Considerações Finais

 

 

O conjunto de aspectos analisados permite identificar na “Escola”, a presença de um modelo escolar tradicional caracterizado por uma postura conservadora que se traduz em uma proposta de educação voltada para a valorização do conhecimento e do professor como portador desse conhecimento.

A análise dos planos de ensino não permite afirmar que a “Escola” pesquisada esteja despreocupada com o conhecimento elaborado e transmitido via conteúdos disciplinares, uma vez que a organização dos planos de ensino se realiza com enfoque específico no conteúdo a ser transmitido por meio das disciplinas escolares.  Na “Escola” as disciplinas são vistas ainda como indispensáveis instrumentos de sistematização de saberes e habilidades. Para os sujeitos da “Escola” pesquisada, o conteúdo transmitido por meio das disciplinas escolares continua sendo importante meio para a transmissão dos conhecimentos acumulados ao longo do tempo e que a sala de aula é lócus privilegiado de ensino.

Na concepção de alguns professores e principalmente na concepção da direção da “Escola”, a educação escolar parece se constituir basicamente em um processo institucional de transmissão de conhecimentos e de inclusão de valores socialmente aceitos. Uma característica que comprova tal sugestão pode ser observada, no fato de que, por meio de seu desenvolvimento histórico, a “Escola” vem mantendo o essencial: um plano de ensino que se organiza em disciplinas isoladas, delimitadas e estanques cujos conteúdos devem ser transmitidos em prazos convencionalmente estabelecidos (bimestre, semestre ou ano) e uma metodologia de ensino que se fundamenta na passagem de informações de professor para aluno.

As informações coletadas permitem afirmar, que a implantação do regime de progressão continuada, não gerou uma mudança na concepção em torno da valorização dos conhecimentos transmitidos pela “Escola” e nem em torno da organização do currículo.
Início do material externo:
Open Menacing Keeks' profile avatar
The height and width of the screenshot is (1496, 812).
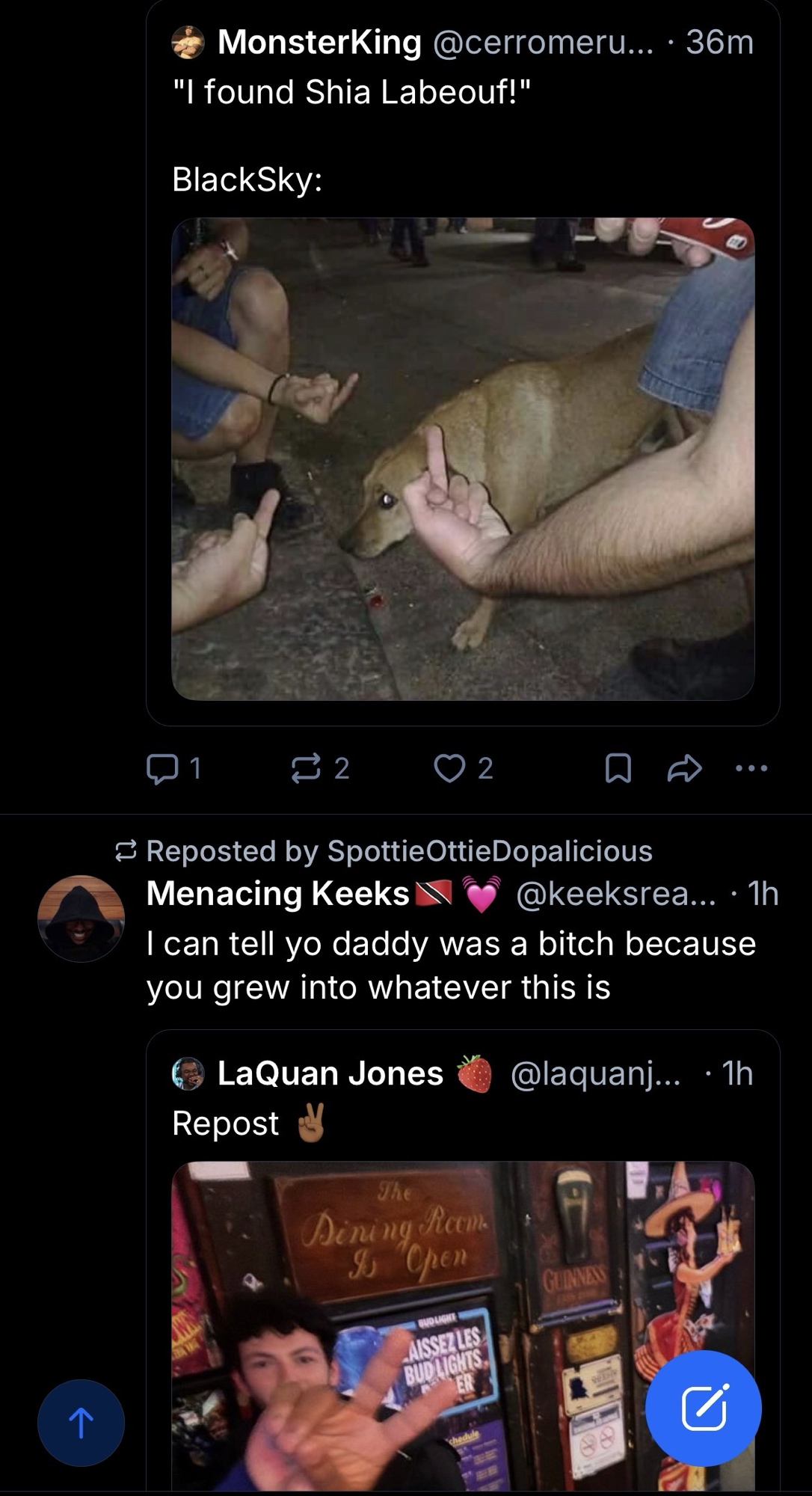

Na “Escola” a referência continua sendo os planos de ensino e não outras formas de organização curricular, inclusive nota-se uma postura atuante da Sra. Diretora quanto ao acompanhamento do trabalho docente, em especial ao cumprimento dos planos de ensino supramencionados.

A grade curricular expressa nos planos de ensino de Língua Portuguesa, Matemática, Ciências Físicas e Biológicas, História e Geografia, com enfoque específico no conteúdo a ser transmitido por meio das disciplinas escolares, sugere que a “Escola” dá continuidade, no


decorrer dos últimos vinte anos (1985-2006), a um ensino propedêutico com uma formação conceitual em todas as séries correspondentes ao ciclo II. Pode-se observar, na leitura dos documentos, a prioridade em oferecer uma educação acadêmica e intelectual, o que faz supor, que pelo menos aparentemente, a hipótese da desvalorização dos conhecimentos, como se apresentam nas disciplinas escolares, não se realiza na “Escola”.

É perceptível em muitos Planos de Ensino do ciclo II (Ensino Fundamental II – 5ª a 8ª séries) dos últimos vinte anos (1985-2006) a mera reprodução de ano para ano e a manutenção da concepção de que o percurso da aprendizagem deve se dar do simples ao complexo com exigência de pré-requisito. Os planos de ensino sugerem que o que a escola ensina durante a vida escolar é pré-requisito para as séries posteriores, ou seja, espera-se que uma etapa prepare o aluno para etapa seguinte. E, como bem afirma Sampaio (1997, p.69) “a seqüência dos pré-requisitos organiza o encadeamento dos conteúdos e a seriação. E esta, ao mesmo tempo, é garantida por esse encadeamento de pré-requisitos”.

Conclui-se que o regime de progressão continuada, enquanto pressuposto de organização do trabalho curricular da escola não provocou grandes mudanças nos planos de ensino elaborados pelos professores da “Escola” ao longo dos últimos vinte anos (1985 a 2006).

A análise dos referidos planos de ensino permite sustentar que as mudanças ocorridas nos conteúdos propostos nos planos de ensino, ao longo dos últimos vinte anos, têm mais relação com os livros didáticos do que com a implementação do regime de progressão continuada. 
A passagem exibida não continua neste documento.